:: What is required ::
Locate "Where should I click to: Click the empty" in the records below, then copy its line and every following line exactly, without the pictures.
══ Recorded data ══
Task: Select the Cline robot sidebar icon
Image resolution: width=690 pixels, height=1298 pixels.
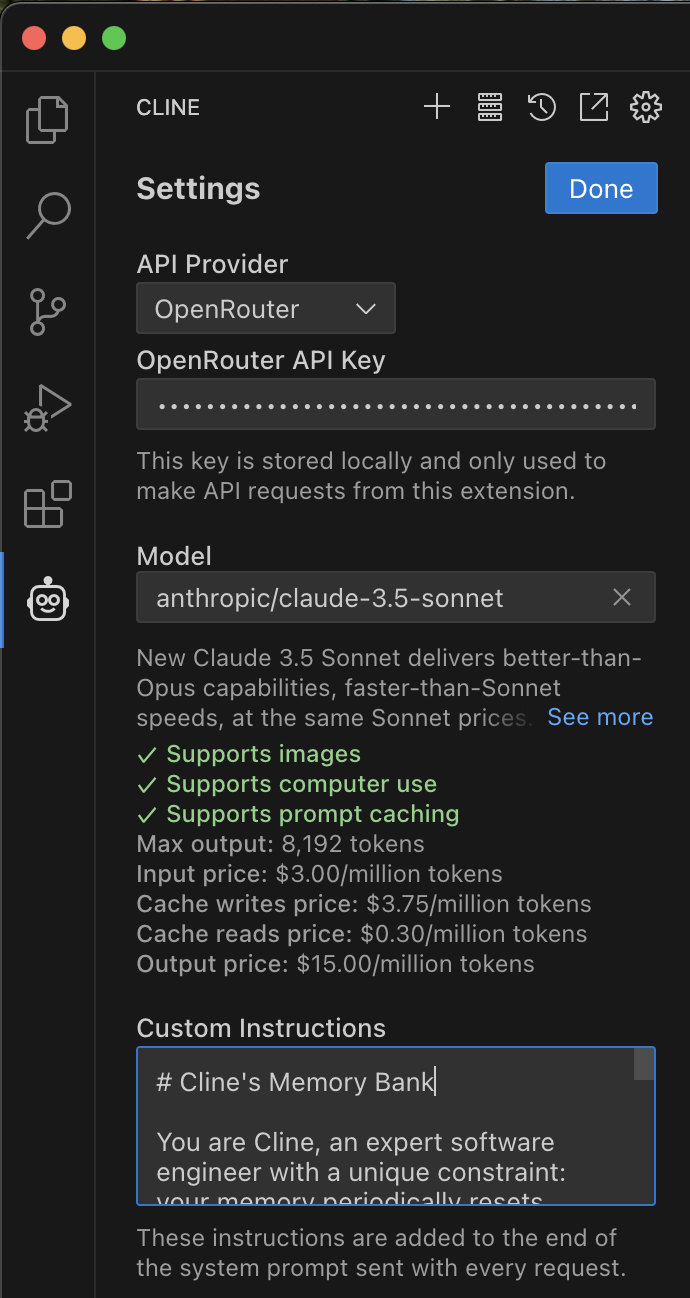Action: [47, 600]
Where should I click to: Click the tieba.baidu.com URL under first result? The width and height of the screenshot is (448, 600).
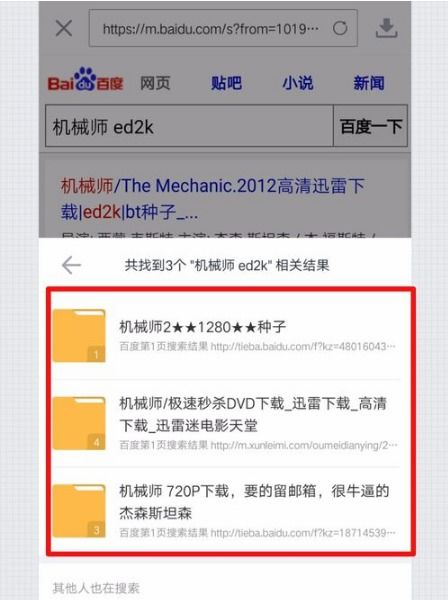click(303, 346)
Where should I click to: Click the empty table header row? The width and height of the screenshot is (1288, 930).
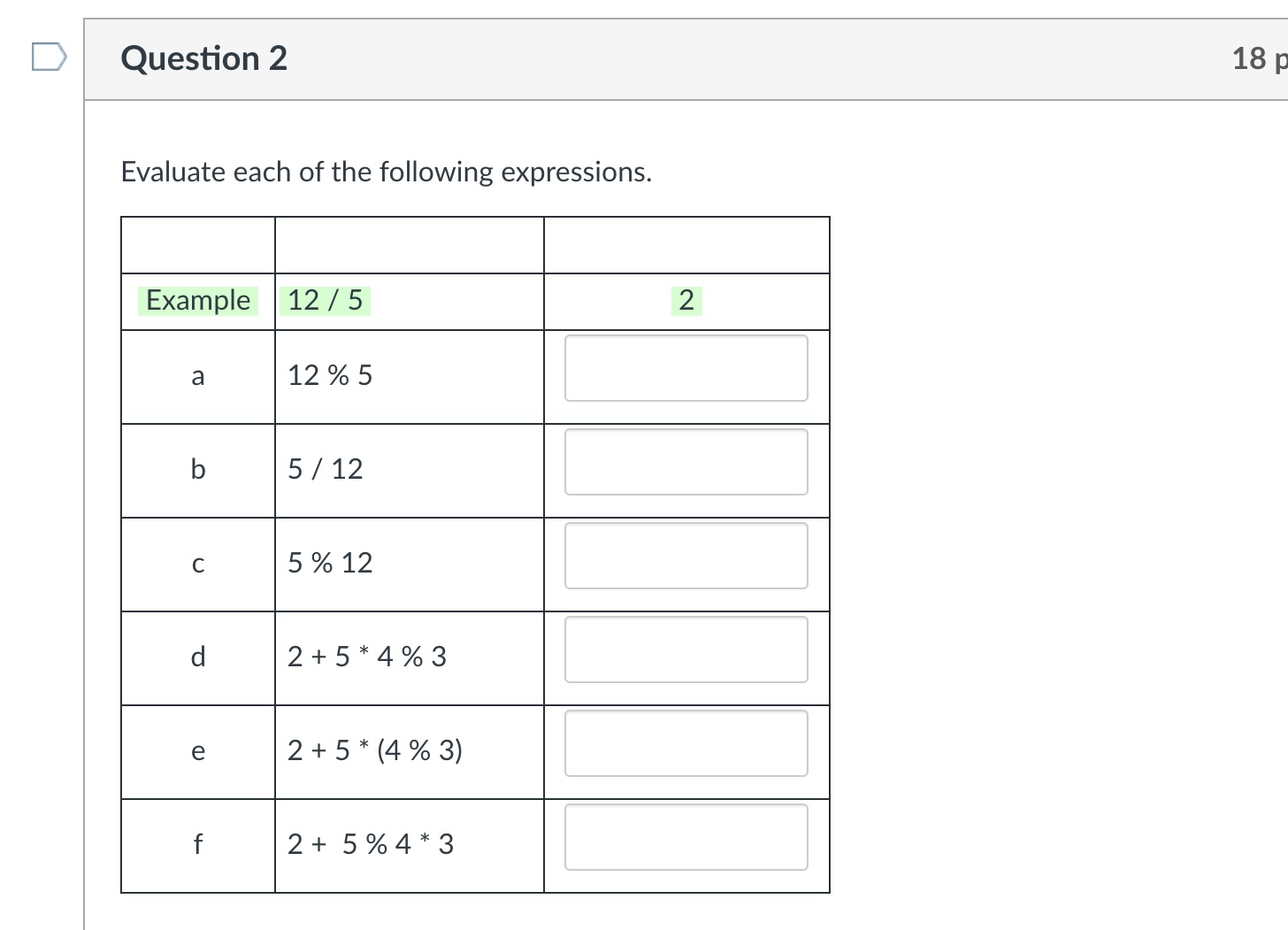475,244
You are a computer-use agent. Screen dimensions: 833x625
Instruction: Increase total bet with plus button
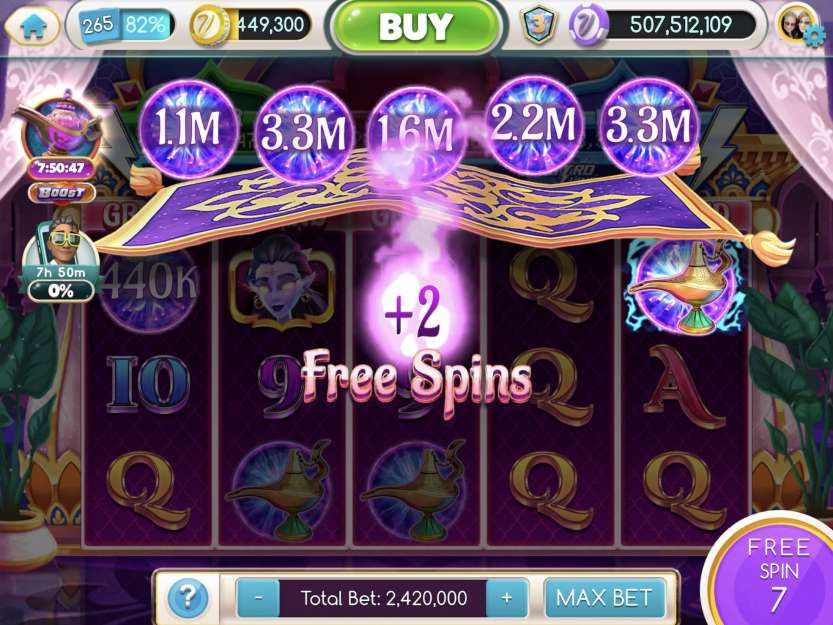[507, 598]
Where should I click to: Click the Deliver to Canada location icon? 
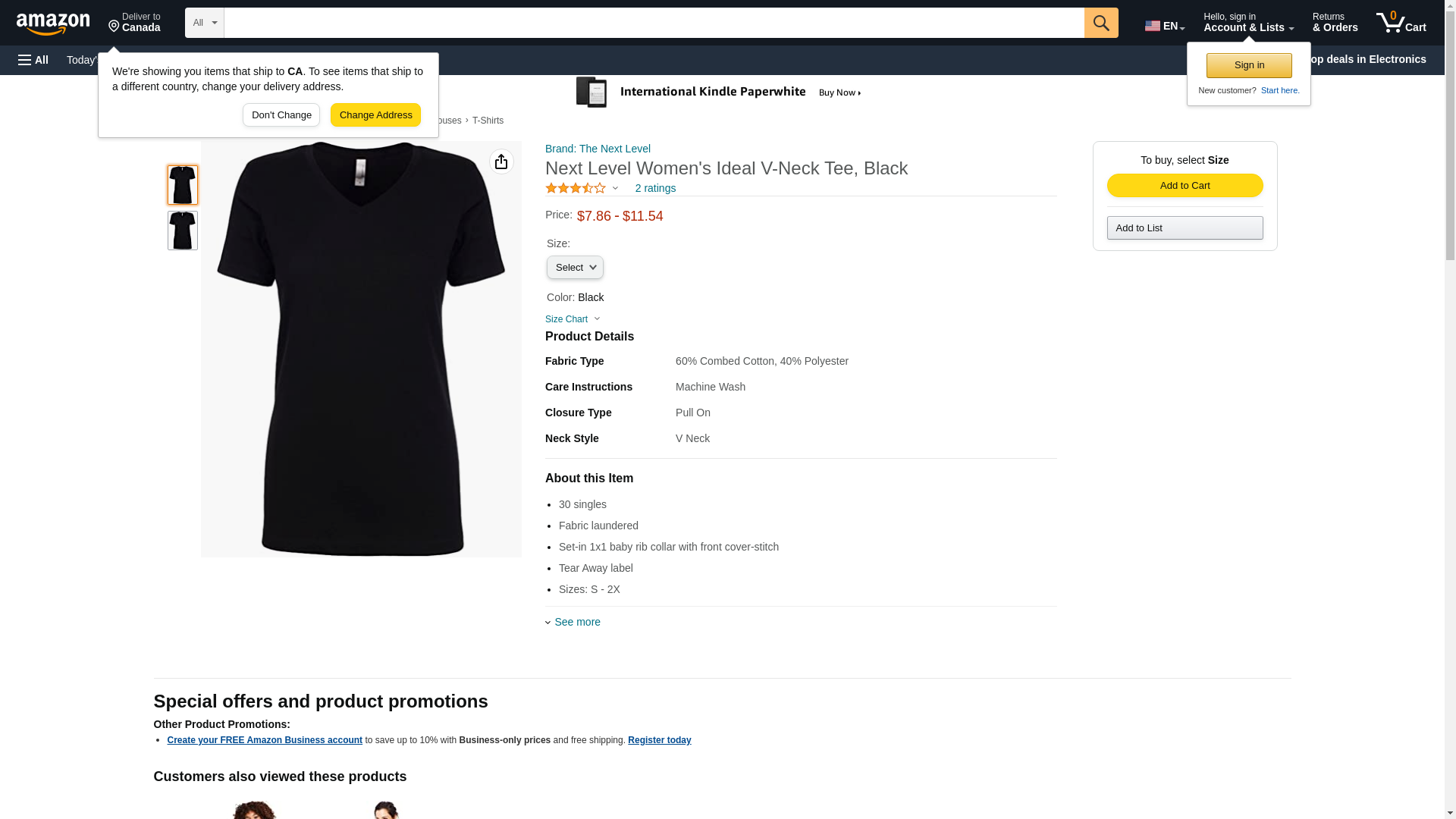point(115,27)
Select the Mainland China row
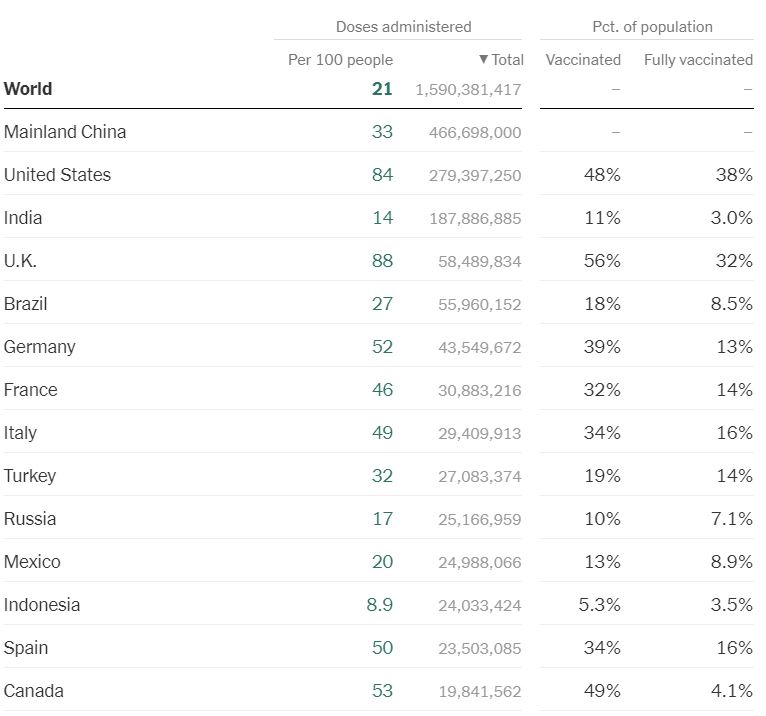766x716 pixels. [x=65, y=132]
═══
:: Problem solution ::
Where should I click to: Click the empty table header row? The width and height of the screenshot is (1288, 930).
475,244
You are a computer-use agent. Screen dimensions: 833x625
Instruction: Increase total bet with plus button
[507, 598]
Where should I click to: Click the Deliver to Canada location icon? 
point(115,27)
Select the Mainland China row
766x716 pixels. [x=65, y=132]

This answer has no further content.